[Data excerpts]

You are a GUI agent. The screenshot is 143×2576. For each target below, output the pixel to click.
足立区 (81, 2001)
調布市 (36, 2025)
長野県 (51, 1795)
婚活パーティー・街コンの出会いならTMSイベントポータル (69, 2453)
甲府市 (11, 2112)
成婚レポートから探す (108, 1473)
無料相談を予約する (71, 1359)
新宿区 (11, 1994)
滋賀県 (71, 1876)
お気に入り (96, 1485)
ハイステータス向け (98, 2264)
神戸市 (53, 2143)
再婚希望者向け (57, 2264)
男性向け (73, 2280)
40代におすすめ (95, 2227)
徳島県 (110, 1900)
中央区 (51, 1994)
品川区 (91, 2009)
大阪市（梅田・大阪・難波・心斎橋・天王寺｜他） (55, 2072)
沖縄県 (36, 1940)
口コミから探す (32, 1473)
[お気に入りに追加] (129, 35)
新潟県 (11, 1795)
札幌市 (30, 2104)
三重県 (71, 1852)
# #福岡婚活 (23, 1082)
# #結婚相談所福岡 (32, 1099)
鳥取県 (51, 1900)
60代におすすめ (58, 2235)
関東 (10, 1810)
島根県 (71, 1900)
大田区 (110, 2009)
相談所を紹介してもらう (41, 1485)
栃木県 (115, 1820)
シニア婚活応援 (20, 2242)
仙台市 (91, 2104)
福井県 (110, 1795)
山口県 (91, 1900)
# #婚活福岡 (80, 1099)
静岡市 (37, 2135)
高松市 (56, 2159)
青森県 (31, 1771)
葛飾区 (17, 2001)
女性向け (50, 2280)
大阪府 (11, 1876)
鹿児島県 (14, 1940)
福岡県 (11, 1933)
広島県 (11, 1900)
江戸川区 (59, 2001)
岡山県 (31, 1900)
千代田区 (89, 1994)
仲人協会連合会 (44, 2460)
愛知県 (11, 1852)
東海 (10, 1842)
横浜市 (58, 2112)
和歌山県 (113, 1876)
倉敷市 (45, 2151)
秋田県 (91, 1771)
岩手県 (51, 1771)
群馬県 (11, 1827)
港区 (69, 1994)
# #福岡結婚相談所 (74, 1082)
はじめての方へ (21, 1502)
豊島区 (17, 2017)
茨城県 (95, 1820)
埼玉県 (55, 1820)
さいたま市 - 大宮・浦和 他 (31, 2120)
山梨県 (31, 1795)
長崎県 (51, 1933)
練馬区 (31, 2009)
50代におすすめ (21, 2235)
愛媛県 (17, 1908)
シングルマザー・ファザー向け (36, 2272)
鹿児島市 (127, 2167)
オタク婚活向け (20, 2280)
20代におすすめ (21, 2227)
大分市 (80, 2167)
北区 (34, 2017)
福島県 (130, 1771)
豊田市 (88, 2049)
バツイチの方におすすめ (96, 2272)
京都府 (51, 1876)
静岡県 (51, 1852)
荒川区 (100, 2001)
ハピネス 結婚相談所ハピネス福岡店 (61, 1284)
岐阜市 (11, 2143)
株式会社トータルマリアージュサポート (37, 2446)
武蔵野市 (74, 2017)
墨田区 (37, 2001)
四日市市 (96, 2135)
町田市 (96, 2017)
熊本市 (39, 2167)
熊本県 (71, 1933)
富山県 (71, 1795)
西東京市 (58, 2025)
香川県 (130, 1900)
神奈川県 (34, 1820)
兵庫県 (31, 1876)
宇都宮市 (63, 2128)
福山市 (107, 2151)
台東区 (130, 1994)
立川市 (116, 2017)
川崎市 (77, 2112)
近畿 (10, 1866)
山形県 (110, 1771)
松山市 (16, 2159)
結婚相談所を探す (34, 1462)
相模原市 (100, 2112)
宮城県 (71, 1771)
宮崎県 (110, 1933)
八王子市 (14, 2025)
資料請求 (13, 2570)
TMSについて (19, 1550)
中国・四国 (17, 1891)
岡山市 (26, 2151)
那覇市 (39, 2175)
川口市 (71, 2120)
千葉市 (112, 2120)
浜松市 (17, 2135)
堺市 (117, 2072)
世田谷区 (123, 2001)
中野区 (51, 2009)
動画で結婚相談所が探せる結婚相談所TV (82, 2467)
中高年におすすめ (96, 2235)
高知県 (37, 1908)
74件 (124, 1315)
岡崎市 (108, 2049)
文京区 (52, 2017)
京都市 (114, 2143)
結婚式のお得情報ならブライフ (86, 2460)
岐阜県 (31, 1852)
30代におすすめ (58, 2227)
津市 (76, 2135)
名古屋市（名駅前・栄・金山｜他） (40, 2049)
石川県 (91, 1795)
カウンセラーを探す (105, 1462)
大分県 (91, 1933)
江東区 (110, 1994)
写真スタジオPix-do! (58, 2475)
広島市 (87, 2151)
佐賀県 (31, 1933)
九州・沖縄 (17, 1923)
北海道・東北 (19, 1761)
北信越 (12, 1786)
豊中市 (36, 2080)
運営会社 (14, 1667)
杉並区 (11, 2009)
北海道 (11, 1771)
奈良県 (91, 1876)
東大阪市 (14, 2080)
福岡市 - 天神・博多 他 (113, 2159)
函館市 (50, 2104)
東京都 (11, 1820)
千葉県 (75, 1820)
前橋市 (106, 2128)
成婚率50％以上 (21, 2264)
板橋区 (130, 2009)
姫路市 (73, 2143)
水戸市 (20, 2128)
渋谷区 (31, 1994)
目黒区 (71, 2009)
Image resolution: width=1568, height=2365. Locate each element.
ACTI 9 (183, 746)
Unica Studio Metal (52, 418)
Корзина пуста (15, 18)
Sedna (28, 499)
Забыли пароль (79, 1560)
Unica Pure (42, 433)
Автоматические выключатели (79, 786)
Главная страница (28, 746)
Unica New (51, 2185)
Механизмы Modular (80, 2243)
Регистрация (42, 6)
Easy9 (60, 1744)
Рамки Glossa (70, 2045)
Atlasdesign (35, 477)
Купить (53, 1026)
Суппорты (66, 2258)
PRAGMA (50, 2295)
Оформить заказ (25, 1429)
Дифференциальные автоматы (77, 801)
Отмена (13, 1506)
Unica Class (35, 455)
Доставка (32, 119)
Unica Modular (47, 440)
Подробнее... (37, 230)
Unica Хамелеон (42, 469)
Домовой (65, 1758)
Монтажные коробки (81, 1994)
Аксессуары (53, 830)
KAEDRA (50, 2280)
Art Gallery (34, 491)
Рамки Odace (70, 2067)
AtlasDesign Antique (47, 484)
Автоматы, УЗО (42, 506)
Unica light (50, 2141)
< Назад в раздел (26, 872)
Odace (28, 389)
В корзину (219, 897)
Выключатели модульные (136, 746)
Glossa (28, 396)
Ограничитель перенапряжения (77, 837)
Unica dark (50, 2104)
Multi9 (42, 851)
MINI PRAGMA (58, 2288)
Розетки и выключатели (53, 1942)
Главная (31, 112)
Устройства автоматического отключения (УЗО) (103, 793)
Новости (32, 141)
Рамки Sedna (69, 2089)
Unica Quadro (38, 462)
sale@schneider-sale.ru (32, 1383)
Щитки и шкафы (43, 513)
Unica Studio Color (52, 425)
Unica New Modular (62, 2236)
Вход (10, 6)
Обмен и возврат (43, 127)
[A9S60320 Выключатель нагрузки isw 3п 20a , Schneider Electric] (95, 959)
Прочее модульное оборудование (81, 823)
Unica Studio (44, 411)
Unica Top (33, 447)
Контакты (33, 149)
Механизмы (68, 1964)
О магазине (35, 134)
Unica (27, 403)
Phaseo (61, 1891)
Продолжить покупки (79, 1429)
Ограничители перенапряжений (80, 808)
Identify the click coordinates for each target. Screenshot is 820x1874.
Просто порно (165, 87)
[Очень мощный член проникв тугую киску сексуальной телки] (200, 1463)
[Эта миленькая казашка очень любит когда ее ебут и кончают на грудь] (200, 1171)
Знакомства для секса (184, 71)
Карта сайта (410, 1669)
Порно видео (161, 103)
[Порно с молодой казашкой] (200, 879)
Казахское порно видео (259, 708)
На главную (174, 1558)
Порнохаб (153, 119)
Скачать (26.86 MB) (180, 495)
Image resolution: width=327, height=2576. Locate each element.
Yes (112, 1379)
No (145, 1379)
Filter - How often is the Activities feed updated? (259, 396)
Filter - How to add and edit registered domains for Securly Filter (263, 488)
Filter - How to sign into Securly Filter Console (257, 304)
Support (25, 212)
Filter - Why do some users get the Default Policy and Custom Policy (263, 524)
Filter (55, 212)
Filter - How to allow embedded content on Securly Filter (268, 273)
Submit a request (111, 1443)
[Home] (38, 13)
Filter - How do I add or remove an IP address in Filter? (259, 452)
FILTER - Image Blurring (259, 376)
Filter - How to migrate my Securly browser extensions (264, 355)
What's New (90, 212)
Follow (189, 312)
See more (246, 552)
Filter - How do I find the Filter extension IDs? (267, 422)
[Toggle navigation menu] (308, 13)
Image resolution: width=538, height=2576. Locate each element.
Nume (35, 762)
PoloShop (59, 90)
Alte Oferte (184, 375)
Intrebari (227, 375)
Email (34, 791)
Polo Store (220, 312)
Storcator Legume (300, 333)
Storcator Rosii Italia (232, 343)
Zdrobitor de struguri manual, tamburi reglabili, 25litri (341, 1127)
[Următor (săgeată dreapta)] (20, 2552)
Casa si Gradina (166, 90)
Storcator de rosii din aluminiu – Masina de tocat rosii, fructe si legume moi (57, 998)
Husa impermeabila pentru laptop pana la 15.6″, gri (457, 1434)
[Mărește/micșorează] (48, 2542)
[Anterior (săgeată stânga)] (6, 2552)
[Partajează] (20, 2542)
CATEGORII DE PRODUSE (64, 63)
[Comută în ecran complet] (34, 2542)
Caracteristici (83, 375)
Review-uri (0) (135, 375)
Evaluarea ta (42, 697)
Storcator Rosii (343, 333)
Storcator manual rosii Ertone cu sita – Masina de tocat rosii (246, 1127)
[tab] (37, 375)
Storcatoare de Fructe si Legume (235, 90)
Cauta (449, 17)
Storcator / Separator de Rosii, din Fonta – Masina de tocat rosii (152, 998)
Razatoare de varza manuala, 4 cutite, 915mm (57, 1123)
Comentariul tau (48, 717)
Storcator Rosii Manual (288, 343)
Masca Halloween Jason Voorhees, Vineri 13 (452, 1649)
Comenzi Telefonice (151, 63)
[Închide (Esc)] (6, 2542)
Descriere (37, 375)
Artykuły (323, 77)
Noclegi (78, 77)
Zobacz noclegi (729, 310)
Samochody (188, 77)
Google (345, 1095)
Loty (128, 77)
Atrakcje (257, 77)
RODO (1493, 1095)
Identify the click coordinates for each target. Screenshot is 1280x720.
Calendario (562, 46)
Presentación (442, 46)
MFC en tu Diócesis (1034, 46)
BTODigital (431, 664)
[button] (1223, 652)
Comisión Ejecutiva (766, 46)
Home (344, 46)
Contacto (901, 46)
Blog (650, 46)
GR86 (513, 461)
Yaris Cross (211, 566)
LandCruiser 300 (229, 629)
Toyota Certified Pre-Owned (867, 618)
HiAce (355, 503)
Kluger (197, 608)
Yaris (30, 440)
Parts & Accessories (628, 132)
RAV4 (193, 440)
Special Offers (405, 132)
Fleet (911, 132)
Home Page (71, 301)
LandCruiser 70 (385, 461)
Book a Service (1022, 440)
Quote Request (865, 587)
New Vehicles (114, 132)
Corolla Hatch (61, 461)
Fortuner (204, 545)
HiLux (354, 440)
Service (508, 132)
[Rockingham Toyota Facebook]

Exercise details: Give back, word for word, only the lines above from the line holding "資料請求 (13, 2570)" to the line holding "杉並区 (11, 2009)", both included.

Expected output:
資料請求 (13, 2570)
TMSについて (19, 1550)
中国・四国 (17, 1891)
岡山市 (26, 2151)
那覇市 (39, 2175)
川口市 (71, 2120)
千葉市 (112, 2120)
浜松市 (17, 2135)
堺市 (117, 2072)
世田谷区 (123, 2001)
中野区 (51, 2009)
動画で結婚相談所が探せる結婚相談所TV (82, 2467)
中高年におすすめ (96, 2235)
高知県 (37, 1908)
74件 (124, 1315)
岡崎市 (108, 2049)
文京区 (52, 2017)
京都市 (114, 2143)
結婚式のお得情報ならブライフ (86, 2460)
岐阜県 (31, 1852)
30代におすすめ (58, 2227)
津市 (76, 2135)
名古屋市（名駅前・栄・金山｜他） (40, 2049)
石川県 (91, 1795)
カウンセラーを探す (105, 1462)
大分県 (91, 1933)
江東区 (110, 1994)
写真スタジオPix-do! (58, 2475)
広島市 (87, 2151)
佐賀県 (31, 1933)
九州・沖縄 (17, 1923)
北海道・東北 (19, 1761)
北信越 (12, 1786)
豊中市 (36, 2080)
運営会社 (14, 1667)
杉並区 (11, 2009)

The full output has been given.